Ostiano. Oltre l’Oglio. In quella che una volta era la provincia di Brescia. In quella che ancora oggi è un lembo di terra dove l’accento bresciano ha un’ascendenza molto più netta di quello cremonese. A venti-trenta kilometri da tutto e a venti trenta kilometri da nulla. Campagna, nel più classico dei filoni “olmiani”, con la nebbia a mettere la coperta su qualsiasi pensiero non puro… e sull’impudico ragazzo che ha scoperto che l’unica maniera per passare in tempo in quelle lande, che assomigliano al deserto se non assomigliassero a se stesse, è quella di di prendere le curve in derapata con l’ultima marmitta Leovinci montata al posto dei sogni…

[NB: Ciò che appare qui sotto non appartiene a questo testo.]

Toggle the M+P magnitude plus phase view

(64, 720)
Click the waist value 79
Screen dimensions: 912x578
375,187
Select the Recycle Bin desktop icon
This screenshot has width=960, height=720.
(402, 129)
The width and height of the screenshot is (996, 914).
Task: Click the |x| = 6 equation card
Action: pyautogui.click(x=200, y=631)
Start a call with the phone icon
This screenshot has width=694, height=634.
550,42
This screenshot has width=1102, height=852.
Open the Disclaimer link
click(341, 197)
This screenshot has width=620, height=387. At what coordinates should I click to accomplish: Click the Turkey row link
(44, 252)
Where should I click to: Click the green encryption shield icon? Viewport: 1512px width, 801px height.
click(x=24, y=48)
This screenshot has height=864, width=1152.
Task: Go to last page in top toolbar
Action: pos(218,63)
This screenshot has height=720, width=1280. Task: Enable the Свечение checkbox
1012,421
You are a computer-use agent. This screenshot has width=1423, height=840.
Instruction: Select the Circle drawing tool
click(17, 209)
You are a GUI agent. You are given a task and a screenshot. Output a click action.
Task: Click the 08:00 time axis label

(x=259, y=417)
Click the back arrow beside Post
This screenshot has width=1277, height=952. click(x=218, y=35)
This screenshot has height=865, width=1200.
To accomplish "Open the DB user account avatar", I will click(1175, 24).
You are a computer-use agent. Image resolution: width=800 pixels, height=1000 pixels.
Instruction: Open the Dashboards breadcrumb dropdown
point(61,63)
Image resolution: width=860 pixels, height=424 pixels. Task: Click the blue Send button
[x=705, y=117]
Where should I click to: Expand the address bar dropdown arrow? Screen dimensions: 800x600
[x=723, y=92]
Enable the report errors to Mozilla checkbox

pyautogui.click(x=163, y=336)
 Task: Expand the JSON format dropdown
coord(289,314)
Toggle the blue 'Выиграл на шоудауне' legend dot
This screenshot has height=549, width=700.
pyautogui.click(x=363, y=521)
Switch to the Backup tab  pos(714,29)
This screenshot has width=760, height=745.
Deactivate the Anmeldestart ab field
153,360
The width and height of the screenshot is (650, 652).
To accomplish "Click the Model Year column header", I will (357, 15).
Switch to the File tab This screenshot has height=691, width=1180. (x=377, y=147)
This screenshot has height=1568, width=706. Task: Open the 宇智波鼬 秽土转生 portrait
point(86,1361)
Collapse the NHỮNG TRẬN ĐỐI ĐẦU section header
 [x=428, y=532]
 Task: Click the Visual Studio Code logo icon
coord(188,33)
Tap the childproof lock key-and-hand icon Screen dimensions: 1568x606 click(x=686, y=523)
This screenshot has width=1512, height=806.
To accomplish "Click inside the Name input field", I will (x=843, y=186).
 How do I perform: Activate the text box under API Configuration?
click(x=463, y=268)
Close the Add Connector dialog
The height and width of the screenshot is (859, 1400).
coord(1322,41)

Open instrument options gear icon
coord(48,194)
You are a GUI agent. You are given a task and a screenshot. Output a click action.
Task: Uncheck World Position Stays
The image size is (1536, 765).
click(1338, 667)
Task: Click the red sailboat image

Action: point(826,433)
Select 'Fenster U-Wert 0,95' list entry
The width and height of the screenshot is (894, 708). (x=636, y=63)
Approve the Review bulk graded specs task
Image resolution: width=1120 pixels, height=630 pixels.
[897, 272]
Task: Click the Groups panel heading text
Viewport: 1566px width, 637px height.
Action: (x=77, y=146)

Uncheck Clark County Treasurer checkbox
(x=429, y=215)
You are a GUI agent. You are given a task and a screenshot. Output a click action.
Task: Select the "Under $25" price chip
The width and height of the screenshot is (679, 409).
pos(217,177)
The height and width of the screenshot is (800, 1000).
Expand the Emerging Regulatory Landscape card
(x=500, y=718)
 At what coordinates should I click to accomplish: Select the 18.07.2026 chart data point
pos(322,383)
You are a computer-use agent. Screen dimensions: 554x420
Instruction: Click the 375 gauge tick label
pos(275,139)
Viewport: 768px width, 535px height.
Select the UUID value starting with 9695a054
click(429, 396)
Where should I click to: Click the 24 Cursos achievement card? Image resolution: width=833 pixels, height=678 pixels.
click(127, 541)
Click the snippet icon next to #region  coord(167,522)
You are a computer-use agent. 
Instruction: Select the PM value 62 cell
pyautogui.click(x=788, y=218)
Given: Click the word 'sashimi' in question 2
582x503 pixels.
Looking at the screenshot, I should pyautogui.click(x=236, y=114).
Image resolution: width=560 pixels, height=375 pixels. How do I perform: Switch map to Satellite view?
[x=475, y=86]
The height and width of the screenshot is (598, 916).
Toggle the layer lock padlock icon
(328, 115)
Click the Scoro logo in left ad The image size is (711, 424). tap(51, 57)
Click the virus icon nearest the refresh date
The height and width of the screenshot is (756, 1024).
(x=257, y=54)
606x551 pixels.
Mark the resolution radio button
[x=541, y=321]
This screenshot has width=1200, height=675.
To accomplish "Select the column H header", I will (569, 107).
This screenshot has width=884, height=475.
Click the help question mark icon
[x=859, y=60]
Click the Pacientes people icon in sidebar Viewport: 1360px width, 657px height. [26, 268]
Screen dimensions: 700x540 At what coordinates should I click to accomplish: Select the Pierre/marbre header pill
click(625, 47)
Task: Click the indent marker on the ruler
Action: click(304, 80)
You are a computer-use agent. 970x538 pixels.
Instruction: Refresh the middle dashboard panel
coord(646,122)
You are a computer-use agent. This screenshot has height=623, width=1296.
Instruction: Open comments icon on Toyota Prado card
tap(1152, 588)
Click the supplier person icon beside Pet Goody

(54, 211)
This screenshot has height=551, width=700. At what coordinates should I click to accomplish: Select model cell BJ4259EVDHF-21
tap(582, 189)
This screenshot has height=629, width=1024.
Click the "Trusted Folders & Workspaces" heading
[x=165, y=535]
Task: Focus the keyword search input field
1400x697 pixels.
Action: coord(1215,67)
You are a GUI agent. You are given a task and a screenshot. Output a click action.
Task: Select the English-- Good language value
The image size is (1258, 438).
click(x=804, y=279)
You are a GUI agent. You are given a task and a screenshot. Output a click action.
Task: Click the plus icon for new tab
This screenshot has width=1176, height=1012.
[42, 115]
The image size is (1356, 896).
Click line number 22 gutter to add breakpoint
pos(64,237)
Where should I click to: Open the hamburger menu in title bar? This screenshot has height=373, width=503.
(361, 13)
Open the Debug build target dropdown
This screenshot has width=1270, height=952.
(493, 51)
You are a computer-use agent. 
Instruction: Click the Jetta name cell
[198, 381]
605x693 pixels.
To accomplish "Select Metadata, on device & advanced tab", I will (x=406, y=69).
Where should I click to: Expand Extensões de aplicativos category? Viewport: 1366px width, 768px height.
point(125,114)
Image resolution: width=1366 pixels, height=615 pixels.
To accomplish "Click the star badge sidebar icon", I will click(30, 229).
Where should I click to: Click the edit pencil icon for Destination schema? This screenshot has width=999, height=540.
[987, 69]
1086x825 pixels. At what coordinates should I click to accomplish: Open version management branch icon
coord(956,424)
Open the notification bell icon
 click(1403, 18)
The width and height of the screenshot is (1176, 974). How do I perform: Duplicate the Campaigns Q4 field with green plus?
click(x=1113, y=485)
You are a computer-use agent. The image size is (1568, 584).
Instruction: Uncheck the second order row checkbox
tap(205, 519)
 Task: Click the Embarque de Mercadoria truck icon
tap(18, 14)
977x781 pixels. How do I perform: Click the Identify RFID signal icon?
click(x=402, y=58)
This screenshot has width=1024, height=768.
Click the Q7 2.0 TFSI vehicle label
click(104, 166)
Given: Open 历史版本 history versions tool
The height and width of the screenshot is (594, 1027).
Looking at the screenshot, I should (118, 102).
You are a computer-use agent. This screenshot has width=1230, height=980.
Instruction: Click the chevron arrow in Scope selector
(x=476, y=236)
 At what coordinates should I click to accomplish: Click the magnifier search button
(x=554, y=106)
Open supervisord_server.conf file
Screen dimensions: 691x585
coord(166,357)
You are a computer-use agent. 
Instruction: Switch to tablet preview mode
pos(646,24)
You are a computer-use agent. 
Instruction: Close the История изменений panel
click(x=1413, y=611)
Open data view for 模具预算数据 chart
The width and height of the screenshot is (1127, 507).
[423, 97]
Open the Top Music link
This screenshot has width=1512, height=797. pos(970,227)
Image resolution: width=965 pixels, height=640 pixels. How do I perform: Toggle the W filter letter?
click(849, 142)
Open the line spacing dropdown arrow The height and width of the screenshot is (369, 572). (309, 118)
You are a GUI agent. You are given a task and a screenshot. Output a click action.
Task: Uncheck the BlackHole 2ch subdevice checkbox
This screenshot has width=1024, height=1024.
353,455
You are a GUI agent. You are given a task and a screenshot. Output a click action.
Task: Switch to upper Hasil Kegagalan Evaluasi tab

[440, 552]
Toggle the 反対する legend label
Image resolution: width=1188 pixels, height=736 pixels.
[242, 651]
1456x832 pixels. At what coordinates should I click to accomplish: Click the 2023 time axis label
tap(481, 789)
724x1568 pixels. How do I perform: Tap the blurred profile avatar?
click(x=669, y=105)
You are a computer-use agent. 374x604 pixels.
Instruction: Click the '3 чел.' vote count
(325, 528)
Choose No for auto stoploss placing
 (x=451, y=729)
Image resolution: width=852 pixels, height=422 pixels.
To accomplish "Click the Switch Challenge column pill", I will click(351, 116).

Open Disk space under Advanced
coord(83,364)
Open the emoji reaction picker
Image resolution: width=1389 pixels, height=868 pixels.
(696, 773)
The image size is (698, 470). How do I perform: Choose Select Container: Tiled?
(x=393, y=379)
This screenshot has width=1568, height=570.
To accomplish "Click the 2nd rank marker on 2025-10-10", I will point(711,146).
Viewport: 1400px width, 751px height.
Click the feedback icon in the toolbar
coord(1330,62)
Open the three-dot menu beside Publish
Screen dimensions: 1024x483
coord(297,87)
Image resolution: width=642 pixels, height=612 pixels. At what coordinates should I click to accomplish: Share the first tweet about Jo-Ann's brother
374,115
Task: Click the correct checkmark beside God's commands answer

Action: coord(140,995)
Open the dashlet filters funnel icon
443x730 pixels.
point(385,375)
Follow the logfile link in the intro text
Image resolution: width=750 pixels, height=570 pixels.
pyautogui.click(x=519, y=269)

…in quella provincia cantata ma dimenticata, quella che genera mostri e che crea diversità, quella che fa la storia e quella che crea la musica. A metà tra il Nebraska e la Val Padana, con un’identità folk al di là di tutto. In quella terra rivoltata e nella stessa terra brinata di nostalgia è nato, è cresciuto, ha fatto il contadino e l’allevatore, si è trasformato (a causa di un camion che non riusciva più a percorrere una stradina, diventata troppo piccola, per andare in cascina a prendere il latte) in norcino, si è sposato, è stato costretto sulla strada della macelleria, si è circondato di luoghi tanto periferici quanto belli, Alberto Lazzari, un uomo che sembra uscito da una lirica di Neil Young o da un riff degli Wilco. Un personaggio antico o come dice lui “che avrebbe dovuto nascere cinquant’anni fa”. Il fantasma di Tom Joad sulla strada diretta in California per cogliere quelle arance che, se non rappresentavano la richezza, avevano almeno il simulacro della speranza. Ecco Alberto, un uomo diviso…
Dopo due parole al telefono, rischio di essere sonoramente mandato a fare in culo. Il suo rapporto con i giornalisti non è mai stato un rapporto di lealtà. A partire da un documentarista, per finire con i giornali locali. Appena accolto in macelleria, dopo averlo convinto ad accettarmi alla sua corte, mi mostra un paio di riviste. Mi fa leggere un trafiletto. Gruppo organizzato, giro tra le cascine. Visione dei metodi di allevamento. Formaggi di capra e visita finale alla sua macelleria. Indica con il dito. Mi guarda e continua a non farsene una ragione. “L’ho scoperto anche io come lo hai fatto tu. Nessuno mi ha detto nulla”. Pare che i giornalisti scrivano (mi fa vedere anche una rivista dove è stato coinvolto in un contest di salami senza il suo benestare), senza consultarlo, che vadano nella sua bottega e ne traggano dei romanzi d’appendice. La veridicità è una brutta bestia, figurarsi la fandonia. E io sto camminando sul filo… speriamo di non finire nella rete…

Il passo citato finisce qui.